» **Collected data**:
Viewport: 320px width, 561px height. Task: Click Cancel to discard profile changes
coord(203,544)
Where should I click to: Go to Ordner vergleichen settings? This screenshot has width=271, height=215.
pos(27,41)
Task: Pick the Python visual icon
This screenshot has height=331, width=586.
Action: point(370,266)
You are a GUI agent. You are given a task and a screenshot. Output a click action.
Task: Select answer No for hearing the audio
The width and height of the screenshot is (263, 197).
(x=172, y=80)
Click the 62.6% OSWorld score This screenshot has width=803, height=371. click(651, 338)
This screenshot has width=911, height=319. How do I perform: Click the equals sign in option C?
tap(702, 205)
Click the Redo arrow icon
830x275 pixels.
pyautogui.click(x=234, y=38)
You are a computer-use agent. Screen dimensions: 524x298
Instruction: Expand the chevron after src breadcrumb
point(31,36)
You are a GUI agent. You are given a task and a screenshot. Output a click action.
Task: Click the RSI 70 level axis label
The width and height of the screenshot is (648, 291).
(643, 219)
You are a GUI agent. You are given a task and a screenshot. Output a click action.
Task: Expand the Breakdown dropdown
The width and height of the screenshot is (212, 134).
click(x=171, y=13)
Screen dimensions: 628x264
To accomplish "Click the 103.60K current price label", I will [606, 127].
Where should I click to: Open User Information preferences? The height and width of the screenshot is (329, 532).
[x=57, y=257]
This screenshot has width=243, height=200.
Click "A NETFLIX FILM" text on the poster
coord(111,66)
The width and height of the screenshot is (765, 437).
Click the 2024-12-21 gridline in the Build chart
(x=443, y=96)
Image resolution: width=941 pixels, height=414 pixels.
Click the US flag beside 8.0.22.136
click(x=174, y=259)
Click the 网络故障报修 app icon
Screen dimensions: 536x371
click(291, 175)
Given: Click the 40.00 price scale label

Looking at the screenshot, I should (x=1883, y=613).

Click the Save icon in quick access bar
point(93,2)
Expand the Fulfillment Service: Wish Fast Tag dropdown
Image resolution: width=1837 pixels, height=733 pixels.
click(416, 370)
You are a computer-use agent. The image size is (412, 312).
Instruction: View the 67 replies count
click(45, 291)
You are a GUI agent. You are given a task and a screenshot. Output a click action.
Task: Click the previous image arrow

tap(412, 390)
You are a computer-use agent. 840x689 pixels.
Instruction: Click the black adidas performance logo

» **Exercise goal**: Copy down the whole of the data above, matching it exactly.

» **Solution**:
Viewport: 320px width, 561px height. Task: Click Cancel to discard profile changes
coord(203,544)
Where should I click to: Go to Ordner vergleichen settings? This screenshot has width=271, height=215.
pos(27,41)
Task: Pick the Python visual icon
This screenshot has height=331, width=586.
Action: point(370,266)
You are a GUI agent. You are given a task and a screenshot. Output a click action.
Task: Select answer No for hearing the audio
The width and height of the screenshot is (263, 197).
(x=172, y=80)
Click the 62.6% OSWorld score This screenshot has width=803, height=371. click(651, 338)
This screenshot has width=911, height=319. How do I perform: Click the equals sign in option C?
tap(702, 205)
Click the Redo arrow icon
830x275 pixels.
pyautogui.click(x=234, y=38)
You are a computer-use agent. Screen dimensions: 524x298
Instruction: Expand the chevron after src breadcrumb
point(31,36)
You are a GUI agent. You are given a task and a screenshot. Output a click action.
Task: Click the RSI 70 level axis label
The width and height of the screenshot is (648, 291).
(643, 219)
You are a GUI agent. You are given a task and a screenshot. Output a click action.
Task: Expand the Breakdown dropdown
The width and height of the screenshot is (212, 134).
click(x=171, y=13)
Screen dimensions: 628x264
To accomplish "Click the 103.60K current price label", I will [606, 127].
Where should I click to: Open User Information preferences? The height and width of the screenshot is (329, 532).
[x=57, y=257]
This screenshot has width=243, height=200.
Click "A NETFLIX FILM" text on the poster
coord(111,66)
The width and height of the screenshot is (765, 437).
Click the 2024-12-21 gridline in the Build chart
(x=443, y=96)
Image resolution: width=941 pixels, height=414 pixels.
Click the US flag beside 8.0.22.136
click(x=174, y=259)
Click the 网络故障报修 app icon
Screen dimensions: 536x371
click(291, 175)
Given: Click the 40.00 price scale label

Looking at the screenshot, I should (x=1883, y=613).

Click the Save icon in quick access bar
point(93,2)
Expand the Fulfillment Service: Wish Fast Tag dropdown
Image resolution: width=1837 pixels, height=733 pixels.
click(416, 370)
You are a computer-use agent. The image size is (412, 312).
Instruction: View the 67 replies count
click(45, 291)
You are a GUI agent. You are given a task and a screenshot. Output a click action.
Task: Click the previous image arrow

tap(412, 390)
You are a computer-use agent. 840x689 pixels.
Instruction: Click the black adidas performance logo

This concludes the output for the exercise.